The conversations continued for 10 minutes until terminated by another
bleep signal.

During the digitisation process, some periods of silence were
removed, so some recordings now appear to be shorter than the
original ten minutes. Furthermore, this means that recordings
of two sides of a conversation {\em are no longer time-aligned}. In
addition, to preserve the anonymity of the speakers, some
passages (mainly the introductions) have been erased by
replacing with binary zeroes. Finally the bleep signals have
also been erased with binary zeroes. The transcriptions
indicate where this has occurred.

The speech was transcribed verbatim. No attempt was made to correct
grammar, fill in missing words etc.  Transcription conventions are
detailed in the documentation.  Every lexical word from the
transcriptions is contained in the dictionary supplied in the INDEX
directory.  There are about 6500 word types in the 600k words of the
transcripts.  Contractions, part-words, slang words, hesitation sounds
and the non-speech sounds such are all treated as words in their own
right in the dictionary.

\vspace{.25in}
\noindent Item Name:            BRAMSHILL  \\
LDC Catalog No.:        LDC94S20 \\
NIST Catalog No.:       NA  \\
LDC Release Date:       8/94 (MY94)  \\
Nonmember price:        \$150  \\
Special license:        NO  \\


\subsection{MACROPHONE}

MACROPHONE consists of approximately 200,000 utterances by 5000
speakers. It is designed to provide material sufficient and suitable
for research, development, and evaluation of automatic speech
recognition technology for common telephone applications, such as
shopping, transportation, database access, and autodialing.  In
addition to application-oriented phrases and numerous digit strings,
seven sentences are spoken by each talker to provide ensemble phoneme,
diphone and triphone coverage of the language.  The spoken material
also refers to times, locations, monetary amounts, spellings, and
interactive operations.

## Problem requirements
Reproduce the passage of the corpus description from "MACROPHONE consists of" up to and including "interactive operations.". The lines that come after this corpus description are not needed.

## Records provided
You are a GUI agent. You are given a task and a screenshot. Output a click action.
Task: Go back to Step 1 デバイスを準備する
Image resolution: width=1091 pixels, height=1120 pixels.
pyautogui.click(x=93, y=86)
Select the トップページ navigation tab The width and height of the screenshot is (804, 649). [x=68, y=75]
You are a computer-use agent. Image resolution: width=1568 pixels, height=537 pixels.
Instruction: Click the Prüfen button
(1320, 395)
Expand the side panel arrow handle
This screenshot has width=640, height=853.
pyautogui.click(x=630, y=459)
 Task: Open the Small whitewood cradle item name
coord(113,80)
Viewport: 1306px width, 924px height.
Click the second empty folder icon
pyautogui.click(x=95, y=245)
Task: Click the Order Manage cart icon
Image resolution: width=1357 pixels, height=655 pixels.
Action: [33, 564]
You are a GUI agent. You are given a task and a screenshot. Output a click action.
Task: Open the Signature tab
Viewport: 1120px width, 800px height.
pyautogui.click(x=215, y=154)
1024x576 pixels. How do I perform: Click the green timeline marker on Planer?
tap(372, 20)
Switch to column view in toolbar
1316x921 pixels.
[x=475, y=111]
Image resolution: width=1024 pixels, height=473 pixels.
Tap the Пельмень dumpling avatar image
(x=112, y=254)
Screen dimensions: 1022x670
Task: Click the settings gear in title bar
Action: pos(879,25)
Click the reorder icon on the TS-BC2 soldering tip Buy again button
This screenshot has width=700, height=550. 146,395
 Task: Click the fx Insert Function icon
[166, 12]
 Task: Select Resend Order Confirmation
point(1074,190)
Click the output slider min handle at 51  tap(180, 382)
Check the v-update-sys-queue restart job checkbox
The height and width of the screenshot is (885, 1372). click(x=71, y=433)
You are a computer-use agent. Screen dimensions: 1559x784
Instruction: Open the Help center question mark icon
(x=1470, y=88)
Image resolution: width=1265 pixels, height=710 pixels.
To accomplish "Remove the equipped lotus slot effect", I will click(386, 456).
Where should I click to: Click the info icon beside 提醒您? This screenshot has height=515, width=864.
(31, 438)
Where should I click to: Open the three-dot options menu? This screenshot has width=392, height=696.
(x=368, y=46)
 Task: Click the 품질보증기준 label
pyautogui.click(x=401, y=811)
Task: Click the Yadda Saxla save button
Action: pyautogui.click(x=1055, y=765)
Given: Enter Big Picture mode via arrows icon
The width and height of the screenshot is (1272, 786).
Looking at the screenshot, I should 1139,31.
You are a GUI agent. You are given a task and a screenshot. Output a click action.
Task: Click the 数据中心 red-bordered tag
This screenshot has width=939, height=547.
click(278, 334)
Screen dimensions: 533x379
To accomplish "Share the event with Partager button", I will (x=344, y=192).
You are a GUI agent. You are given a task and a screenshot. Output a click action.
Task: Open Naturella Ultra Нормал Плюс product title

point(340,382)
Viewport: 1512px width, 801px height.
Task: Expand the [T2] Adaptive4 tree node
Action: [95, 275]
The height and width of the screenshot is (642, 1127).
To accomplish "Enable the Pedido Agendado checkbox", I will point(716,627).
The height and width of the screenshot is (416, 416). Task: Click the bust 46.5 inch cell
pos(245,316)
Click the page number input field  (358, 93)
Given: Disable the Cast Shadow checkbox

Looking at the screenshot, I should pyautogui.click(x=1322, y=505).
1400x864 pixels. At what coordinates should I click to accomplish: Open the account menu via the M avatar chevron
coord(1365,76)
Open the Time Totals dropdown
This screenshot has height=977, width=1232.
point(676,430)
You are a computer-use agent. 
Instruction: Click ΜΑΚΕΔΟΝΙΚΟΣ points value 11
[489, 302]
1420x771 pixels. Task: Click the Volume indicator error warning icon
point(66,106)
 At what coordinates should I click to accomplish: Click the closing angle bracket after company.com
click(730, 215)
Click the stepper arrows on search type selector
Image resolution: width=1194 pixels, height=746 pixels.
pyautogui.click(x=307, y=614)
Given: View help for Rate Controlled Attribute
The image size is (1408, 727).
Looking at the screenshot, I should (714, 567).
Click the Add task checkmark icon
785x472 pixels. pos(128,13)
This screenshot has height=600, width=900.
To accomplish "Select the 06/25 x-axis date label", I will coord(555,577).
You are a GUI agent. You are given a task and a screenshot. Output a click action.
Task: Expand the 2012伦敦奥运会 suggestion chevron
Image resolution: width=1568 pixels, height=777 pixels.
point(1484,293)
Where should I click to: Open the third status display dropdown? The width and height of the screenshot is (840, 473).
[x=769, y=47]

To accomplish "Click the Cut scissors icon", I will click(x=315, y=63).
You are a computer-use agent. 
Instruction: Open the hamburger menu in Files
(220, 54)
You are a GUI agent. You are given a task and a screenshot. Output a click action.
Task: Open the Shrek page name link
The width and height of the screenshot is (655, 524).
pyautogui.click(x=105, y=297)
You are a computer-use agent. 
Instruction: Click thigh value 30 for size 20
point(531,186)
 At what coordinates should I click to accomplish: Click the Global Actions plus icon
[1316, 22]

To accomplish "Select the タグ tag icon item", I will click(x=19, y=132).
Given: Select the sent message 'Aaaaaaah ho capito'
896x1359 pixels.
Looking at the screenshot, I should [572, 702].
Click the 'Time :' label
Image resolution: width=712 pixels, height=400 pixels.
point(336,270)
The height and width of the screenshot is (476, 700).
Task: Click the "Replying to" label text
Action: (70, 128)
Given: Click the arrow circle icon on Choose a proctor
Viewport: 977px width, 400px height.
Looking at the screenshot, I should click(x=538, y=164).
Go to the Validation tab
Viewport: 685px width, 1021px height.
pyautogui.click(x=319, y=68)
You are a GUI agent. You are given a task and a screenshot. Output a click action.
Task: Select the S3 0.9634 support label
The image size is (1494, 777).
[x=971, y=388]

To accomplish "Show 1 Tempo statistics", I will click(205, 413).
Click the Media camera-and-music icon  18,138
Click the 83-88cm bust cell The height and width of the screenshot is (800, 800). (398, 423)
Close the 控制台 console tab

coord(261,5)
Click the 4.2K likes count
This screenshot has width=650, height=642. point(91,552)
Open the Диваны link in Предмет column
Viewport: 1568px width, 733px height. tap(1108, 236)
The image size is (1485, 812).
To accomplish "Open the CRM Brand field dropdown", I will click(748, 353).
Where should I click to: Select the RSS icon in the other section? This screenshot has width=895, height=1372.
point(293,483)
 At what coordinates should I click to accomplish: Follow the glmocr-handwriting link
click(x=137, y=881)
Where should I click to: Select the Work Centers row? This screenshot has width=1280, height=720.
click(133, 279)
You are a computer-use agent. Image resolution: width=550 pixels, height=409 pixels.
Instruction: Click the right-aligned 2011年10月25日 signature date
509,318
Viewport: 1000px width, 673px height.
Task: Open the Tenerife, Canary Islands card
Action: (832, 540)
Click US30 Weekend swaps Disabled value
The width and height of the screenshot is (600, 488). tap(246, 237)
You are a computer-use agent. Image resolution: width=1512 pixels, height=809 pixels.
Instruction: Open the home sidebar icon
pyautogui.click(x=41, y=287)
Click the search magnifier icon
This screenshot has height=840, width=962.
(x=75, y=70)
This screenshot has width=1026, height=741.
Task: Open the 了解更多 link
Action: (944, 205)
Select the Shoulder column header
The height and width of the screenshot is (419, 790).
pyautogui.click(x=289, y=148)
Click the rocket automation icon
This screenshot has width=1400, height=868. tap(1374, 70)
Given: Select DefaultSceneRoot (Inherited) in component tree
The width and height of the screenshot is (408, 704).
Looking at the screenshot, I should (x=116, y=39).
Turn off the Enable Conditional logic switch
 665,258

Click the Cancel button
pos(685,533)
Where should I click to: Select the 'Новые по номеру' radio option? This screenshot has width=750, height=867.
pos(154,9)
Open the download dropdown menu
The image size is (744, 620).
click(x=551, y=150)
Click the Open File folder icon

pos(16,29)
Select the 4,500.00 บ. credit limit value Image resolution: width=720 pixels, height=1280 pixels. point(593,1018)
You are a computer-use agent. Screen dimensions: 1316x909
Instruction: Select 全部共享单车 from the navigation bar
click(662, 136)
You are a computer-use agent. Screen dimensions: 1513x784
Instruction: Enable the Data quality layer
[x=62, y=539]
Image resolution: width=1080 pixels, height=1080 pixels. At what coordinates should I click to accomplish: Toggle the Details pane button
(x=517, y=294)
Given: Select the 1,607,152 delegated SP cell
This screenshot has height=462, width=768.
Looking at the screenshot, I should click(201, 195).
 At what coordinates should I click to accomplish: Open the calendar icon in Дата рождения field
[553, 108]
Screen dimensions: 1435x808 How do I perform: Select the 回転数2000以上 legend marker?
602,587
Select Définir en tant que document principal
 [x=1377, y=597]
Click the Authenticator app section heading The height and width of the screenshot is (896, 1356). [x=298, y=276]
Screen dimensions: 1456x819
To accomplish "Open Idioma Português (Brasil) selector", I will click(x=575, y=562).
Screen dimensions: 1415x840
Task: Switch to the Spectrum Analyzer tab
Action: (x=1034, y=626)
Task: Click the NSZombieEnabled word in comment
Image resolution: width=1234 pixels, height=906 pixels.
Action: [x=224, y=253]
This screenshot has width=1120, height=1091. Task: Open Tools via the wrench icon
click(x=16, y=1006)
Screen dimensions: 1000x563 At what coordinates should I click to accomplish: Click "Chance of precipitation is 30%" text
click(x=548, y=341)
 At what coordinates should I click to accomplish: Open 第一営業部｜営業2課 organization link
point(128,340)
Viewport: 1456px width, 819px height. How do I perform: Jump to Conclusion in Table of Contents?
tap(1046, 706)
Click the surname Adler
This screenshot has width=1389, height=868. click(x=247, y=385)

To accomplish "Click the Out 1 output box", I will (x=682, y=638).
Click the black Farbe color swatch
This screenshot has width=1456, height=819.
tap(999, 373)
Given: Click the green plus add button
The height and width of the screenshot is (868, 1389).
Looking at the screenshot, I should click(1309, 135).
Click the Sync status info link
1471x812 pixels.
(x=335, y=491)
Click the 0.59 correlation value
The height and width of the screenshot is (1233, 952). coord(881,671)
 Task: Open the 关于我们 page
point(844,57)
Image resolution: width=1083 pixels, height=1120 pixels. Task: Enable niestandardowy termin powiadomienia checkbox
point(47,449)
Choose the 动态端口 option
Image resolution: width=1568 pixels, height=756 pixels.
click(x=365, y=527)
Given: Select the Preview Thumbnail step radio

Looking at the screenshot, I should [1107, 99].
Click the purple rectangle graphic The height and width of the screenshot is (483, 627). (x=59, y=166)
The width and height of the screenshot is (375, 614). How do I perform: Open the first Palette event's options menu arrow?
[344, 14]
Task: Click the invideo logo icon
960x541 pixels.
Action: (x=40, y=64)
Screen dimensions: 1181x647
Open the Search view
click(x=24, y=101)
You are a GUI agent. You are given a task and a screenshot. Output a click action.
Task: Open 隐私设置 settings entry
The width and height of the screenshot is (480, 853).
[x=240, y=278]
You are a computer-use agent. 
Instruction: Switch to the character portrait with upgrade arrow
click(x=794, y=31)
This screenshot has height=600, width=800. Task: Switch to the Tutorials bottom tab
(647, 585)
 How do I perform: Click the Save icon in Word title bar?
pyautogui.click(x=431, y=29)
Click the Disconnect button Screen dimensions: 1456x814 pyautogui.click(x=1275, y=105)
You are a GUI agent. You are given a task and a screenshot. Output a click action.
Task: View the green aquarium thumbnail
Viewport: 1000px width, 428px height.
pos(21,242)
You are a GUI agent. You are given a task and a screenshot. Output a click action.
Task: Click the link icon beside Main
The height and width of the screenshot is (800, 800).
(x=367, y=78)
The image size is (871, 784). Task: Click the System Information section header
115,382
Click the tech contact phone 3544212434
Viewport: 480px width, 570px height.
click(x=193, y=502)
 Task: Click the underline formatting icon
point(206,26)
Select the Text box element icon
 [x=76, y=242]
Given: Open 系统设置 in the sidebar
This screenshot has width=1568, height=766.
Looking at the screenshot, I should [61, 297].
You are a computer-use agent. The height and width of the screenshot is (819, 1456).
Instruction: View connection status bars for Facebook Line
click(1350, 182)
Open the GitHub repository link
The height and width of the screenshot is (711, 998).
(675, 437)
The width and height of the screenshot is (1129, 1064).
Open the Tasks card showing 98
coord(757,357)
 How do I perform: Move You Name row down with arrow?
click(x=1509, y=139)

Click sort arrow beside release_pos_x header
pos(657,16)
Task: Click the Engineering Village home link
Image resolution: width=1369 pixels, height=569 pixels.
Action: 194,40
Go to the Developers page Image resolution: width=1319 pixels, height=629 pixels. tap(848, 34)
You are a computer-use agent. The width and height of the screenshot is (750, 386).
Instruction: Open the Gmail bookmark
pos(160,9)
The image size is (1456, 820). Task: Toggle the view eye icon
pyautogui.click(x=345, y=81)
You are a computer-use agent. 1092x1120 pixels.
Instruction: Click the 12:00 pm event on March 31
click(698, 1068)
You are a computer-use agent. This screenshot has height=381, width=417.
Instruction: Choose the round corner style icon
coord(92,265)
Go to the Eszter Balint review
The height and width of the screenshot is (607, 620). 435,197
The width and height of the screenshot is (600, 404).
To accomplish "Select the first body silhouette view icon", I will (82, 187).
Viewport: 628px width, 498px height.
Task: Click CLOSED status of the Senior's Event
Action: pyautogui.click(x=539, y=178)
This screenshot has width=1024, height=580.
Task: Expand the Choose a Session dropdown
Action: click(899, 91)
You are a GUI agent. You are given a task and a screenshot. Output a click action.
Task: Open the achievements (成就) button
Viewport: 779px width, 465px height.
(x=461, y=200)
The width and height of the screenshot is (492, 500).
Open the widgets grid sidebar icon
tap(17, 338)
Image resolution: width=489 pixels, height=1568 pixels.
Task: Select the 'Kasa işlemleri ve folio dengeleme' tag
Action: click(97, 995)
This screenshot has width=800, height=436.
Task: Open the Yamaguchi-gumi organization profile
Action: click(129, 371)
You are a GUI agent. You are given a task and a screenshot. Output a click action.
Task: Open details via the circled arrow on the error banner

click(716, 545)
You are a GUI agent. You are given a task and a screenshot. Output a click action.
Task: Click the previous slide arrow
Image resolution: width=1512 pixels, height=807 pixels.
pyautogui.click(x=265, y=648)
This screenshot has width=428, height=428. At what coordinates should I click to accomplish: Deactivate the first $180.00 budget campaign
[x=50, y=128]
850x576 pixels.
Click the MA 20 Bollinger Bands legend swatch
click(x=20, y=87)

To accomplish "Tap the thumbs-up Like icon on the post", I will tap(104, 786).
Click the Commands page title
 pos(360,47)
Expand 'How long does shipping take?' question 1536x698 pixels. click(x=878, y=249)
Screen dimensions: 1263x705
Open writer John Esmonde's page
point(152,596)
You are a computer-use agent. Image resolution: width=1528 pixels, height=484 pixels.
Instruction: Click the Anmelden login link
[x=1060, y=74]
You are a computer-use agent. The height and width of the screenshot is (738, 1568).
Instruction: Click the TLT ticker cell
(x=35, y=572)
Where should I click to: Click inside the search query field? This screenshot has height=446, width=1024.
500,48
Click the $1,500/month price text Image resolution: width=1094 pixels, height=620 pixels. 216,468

## Solution for this exercise
MACROPHONE consists of approximately 200,000 utterances by 5000
speakers. It is designed to provide material sufficient and suitable
for research, development, and evaluation of automatic speech
recognition technology for common telephone applications, such as
shopping, transportation, database access, and autodialing.  In
addition to application-oriented phrases and numerous digit strings,
seven sentences are spoken by each talker to provide ensemble phoneme,
diphone and triphone coverage of the language.  The spoken material
also refers to times, locations, monetary amounts, spellings, and
interactive operations.